Selected text
* * * * * * * * *

Question

O is any point inside a rectangle ABCD. Prove that ${\left( {{\text{OB}}} \right)^2} + {\left( {{\text{OD}}} \right)^2} = {\left( {{\text{OC}}} \right)^2} + {\left( {{\text{OA}}} \right)^2}$.

Answer 1

Hint: Here, we will be proceeding by constructing a straight line passing through the point O. Then, we will be using Pythagoras Theorem [i.e., ${\left( {{\text{Hypotenuse}}} \right)^2} = {\left( {{\text{Perpendicular}}} \right)^2} + {\left( {{\text{Base}}} \right)^2}$] in the right angled triangles obtained.

Complete step-by-step answer:
To prove- ${\left( {{\text{OB}}} \right)^2} + {\left( {{\text{OD}}} \right)^2} = {\left( {{\text{OC}}} \right)^2} + {\left( {{\text{OA}}} \right)^2}$

We are given with a rectangle ABCD where point O is any point inside the rectangle as shown in the figure.

* * * * * * * * *

Data

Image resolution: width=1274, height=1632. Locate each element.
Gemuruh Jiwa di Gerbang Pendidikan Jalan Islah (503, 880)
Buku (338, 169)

* * * * * * * * *

Stated exercise
Write the next part of the rectangle proof, picking up after its last sentence. The lines are separate material with no connection to the rectangle proof.

The reply
Now, let us construct a straight line passing through point O which is cutting the sides AB and CD of the rectangle ABCD at two distinct points named as E and F respectively.
Clearly, from the figure we can see that the rectangle ABCD is now divided into two rectangles which are rectangle AEFD and rectangle EBCF.
Since, the length of the opposite sides of any rectangle are equal in measure.
So, ${\text{AE}} = {\text{DF }} \to {\text{(1)}}$ and ${\text{BE}} = {\text{CF }} \to {\text{(2)}}$
As we know that the measure of the angles made by the vertices of any rectangle is equal to ${90^0}$
In rectangle AEFD, \[\angle {\text{AEO}} = {90^0}\] and \[\angle {\text{DFO}} = {90^0}\]
In rectangle EBCF, \[\angle {\text{BEO}} = {90^0}\] and \[\angle {\text{CFO}} = {90^0}\]
So, the triangles AEO, BEO, CFO and DFO are all right angled triangles.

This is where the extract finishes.